• Try it
At the line with "This screenshot has width=1080, height=542.", start transcribing; stop after the last line of the data below. Keep it exact and leave pictures out.

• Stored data

%%

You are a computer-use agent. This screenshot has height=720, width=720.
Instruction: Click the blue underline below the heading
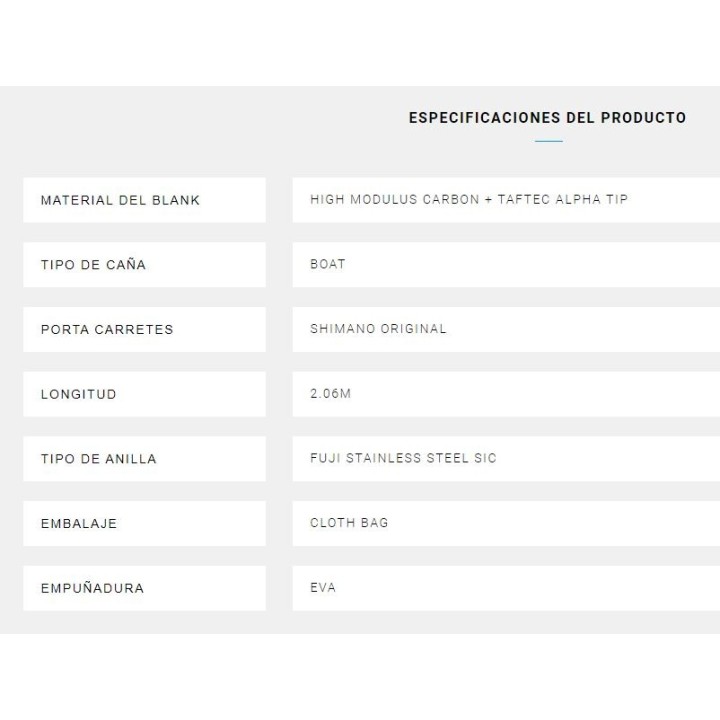[548, 142]
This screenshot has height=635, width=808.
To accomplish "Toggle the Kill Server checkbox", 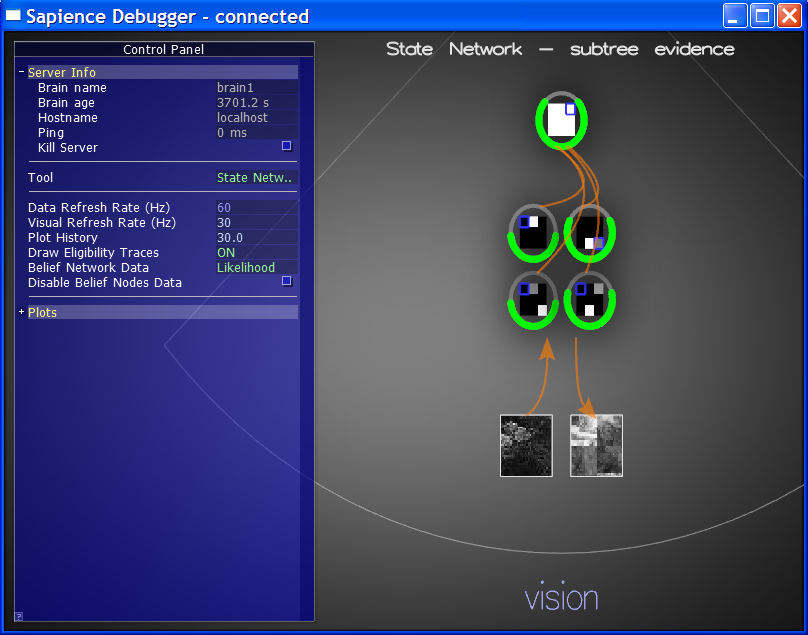I will click(286, 146).
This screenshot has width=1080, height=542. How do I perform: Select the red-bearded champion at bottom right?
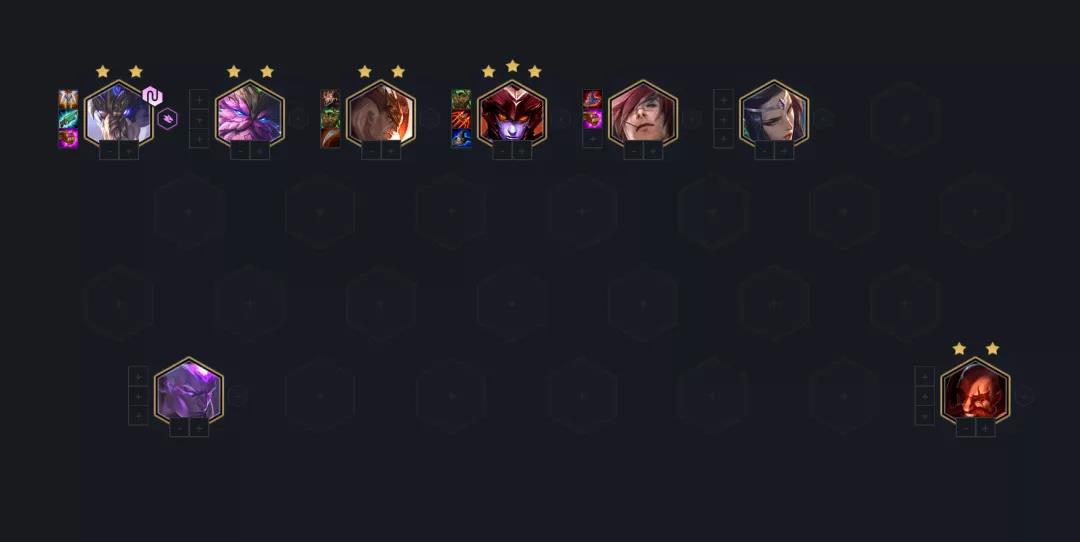tap(975, 390)

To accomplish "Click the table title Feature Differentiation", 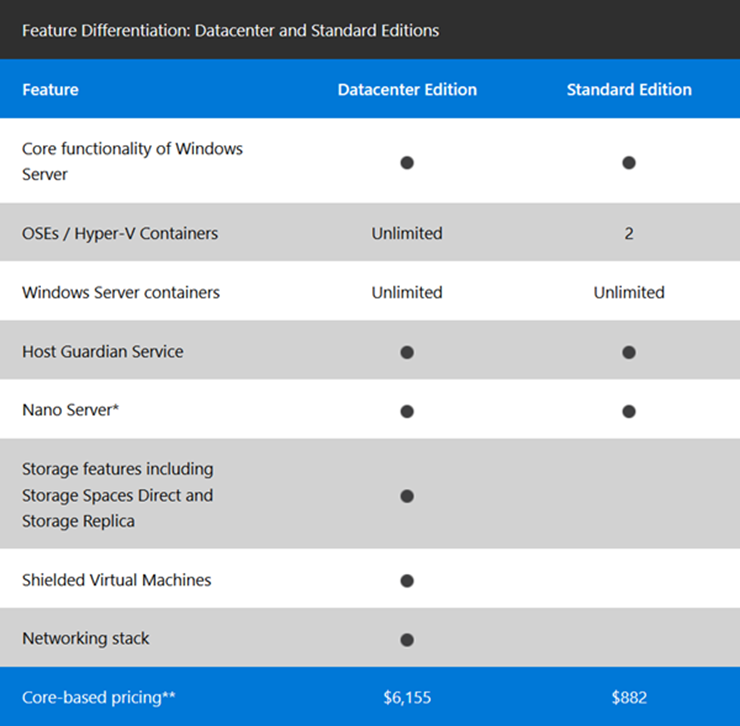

%%

• Output for this exercise
This screenshot has width=1080, height=542. How do I perform: Select the red-bearded champion at bottom right?
tap(975, 390)

To accomplish "Click the table title Feature Differentiation", 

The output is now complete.